• _Lista de tarefas_:
A) Liste todos os nomes próprios de pessoas citados no trecho.
B) Transcreva do trecho a passagem que começa em "O parente querido" e vai até "tempo do jogo.".

• _Trecho_:
--

Dr. Farani (V)
Agarrei rapidinho a grana para o cinema. As cédulas, todavia, foram parar numa caixa registradora, naquela gavetinha destravada e automaticamente aberta quando e se uma das teclas coloridas é acionada pelo dono do botequim. O nome dele? Edson, também a denominação consignada no letreiro do estabelecimento. Muitos e muitos anos depois, esse simpático proprietário (já falecido), pai de dois homenzarrões como ele, veio a namorar, o mundo é pequeno, minha tia materna Celia, a caçula do batalhão de sete mulheres que a vovó Coralia pusera neste vale de sangue, suor e lágrimas (You’ve made me so very happy).
Com quatorze anos, não entrei nessa fatídica loja do comércio da 306 Sul para de fato comprar chocolates ou balas. Nem em cumprimento à costumeira ordem do meu pai (originalmente, o financiador do ingresso para a sétima arte) no sentido de buscar cervejas para ele – pasmem, não era proibido a menores fazê-lo.
Maço de cigarros no bolso, eu, o pseudo-adulto, descia o degrau alto para sair do bar e o chão firme no plano inferior não chegava nunca. A primeira fez tchan… não houve a segunda, terminou ali, abrupta e tragicamente, o anúncio de gilete. De pavor, do mais absoluto pavor, a cara do meu cúmplice, o primo-irmão Eduardo (não nos percamos pelo nome), menino generoso adorado pela família e por todos os amigos e amigas daquela Brasília ingênua. (Neste sinistro 2014, o companheiro desse meu infortúnio embarcou, aos sessenta anos de idade, vitimado por um câncer invasivo e devastador. Saudades).
Minha expressão facial também era assustadora. Ainda sem a dor, que viria impiedosa segundos depois, lobriguei cinco centímetros da tíbia esquerda que transpareciam num pano de fundo gelidamente branco. Ignoro até hoje a maneira pela qual o Eduardo reunira forças (as provindas do desespero?) para tirar a perna descarnada do saci moreno, espremida no vão da grelha com barras arrebentadas, de uma das quais sobressaía um pitoco enferrujado, virado um pouco para cima, perfuro-contundente, que deixou o fulcro da canela fina exposto à curiosidade dos transeuntes, calça Lee e meia soquete a essa altura já em início do processo de tingimento de vermelho.
O parente querido botou o acidentado em seu colo e se abalou para o Hospital Distrital (não vou mais dizer aqui que era o atual Hospital de Base), onde o Dr. Farani operaria no segundo tempo do jogo.

--

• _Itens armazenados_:
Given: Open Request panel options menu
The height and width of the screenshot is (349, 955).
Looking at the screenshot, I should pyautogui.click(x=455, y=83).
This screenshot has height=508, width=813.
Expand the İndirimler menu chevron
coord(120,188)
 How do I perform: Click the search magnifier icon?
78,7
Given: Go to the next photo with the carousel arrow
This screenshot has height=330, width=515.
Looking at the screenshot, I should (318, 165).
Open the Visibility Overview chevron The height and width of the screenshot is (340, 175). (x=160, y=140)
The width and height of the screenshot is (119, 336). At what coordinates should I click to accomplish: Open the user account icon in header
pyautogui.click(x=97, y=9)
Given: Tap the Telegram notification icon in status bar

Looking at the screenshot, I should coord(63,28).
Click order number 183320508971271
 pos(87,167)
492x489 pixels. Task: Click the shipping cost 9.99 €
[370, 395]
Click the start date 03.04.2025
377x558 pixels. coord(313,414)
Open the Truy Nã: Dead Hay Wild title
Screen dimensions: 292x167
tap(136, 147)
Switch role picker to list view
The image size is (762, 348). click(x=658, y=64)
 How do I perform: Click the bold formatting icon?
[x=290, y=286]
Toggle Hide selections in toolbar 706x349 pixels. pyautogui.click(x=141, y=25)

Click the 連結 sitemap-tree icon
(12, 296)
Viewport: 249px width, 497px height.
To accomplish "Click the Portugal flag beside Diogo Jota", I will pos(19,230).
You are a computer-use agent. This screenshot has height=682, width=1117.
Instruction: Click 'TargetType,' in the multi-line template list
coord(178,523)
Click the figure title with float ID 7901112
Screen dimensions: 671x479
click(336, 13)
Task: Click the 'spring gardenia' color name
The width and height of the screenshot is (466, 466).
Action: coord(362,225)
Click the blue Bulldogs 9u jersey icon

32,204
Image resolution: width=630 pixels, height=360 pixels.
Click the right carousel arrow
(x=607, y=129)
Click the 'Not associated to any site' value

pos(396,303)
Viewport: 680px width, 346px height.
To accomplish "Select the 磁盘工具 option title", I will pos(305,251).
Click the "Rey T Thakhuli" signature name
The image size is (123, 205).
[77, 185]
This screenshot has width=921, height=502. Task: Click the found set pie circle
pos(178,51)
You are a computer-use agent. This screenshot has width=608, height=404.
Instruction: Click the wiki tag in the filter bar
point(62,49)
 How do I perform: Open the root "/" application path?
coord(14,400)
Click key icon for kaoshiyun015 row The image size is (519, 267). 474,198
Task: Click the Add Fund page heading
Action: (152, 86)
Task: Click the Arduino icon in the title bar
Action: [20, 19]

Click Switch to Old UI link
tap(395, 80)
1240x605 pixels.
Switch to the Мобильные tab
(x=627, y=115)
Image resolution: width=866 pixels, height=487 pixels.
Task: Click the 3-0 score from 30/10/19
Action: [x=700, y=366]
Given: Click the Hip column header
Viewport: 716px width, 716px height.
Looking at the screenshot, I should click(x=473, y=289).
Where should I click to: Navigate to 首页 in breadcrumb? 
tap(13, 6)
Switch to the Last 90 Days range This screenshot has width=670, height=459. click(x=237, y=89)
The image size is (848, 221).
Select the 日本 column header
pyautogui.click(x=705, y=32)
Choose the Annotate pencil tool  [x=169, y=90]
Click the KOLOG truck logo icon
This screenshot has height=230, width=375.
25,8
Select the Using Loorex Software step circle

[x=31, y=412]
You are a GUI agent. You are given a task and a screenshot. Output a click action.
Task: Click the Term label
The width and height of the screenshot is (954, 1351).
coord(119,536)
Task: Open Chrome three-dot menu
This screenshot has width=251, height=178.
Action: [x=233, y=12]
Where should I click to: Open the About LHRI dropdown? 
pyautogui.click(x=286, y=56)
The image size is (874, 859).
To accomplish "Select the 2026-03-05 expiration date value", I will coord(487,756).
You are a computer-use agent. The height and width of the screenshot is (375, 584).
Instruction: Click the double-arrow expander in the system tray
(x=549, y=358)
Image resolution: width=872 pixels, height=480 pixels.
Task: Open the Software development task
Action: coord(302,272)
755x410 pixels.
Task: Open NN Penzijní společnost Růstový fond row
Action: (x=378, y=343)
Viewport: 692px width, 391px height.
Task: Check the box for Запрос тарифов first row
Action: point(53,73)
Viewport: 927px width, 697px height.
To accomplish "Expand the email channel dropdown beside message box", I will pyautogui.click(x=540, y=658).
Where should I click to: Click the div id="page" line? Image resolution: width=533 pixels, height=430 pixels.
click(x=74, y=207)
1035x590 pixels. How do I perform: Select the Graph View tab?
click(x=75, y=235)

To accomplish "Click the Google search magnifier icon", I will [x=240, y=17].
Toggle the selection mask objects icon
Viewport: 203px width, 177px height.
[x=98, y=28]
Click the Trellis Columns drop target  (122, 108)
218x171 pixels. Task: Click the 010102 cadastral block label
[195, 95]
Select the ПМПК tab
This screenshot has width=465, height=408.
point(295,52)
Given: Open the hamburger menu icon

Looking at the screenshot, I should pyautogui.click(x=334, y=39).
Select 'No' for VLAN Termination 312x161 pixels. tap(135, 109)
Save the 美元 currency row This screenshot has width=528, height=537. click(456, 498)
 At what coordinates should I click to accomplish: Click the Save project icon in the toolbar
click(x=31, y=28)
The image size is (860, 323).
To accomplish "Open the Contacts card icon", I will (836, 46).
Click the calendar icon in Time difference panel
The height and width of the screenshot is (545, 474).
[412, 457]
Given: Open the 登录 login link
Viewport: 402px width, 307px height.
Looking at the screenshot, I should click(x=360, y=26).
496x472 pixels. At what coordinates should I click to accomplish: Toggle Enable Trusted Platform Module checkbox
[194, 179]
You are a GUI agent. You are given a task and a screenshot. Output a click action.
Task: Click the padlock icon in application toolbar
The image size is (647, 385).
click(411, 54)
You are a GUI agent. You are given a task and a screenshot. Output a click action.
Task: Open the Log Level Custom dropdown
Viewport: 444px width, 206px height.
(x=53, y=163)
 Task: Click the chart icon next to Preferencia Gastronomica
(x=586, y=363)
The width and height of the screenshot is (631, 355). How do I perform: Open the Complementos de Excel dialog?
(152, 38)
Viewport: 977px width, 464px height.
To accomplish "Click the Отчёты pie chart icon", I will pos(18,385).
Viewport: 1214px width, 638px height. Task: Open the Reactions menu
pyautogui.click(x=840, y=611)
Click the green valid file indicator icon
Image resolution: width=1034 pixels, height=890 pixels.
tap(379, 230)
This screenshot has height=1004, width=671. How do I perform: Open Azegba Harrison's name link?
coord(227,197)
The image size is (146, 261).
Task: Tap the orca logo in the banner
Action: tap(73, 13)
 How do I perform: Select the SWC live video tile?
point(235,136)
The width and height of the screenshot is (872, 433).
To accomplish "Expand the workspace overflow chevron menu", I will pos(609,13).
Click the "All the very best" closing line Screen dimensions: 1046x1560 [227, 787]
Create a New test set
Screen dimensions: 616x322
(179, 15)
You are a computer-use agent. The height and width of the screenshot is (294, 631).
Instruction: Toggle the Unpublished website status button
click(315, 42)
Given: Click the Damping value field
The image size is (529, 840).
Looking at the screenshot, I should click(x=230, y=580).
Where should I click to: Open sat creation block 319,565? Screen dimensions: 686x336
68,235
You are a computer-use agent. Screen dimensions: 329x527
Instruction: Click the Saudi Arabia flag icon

--

• _Resultados do exercício_:
A) Farani, Edson, Celia, Coralia, Eduardo

B)
O parente querido botou o acidentado em seu colo e se abalou para o Hospital Distrital (não vou mais dizer aqui que era o atual Hospital de Base), onde o Dr. Farani operaria no segundo tempo do jogo.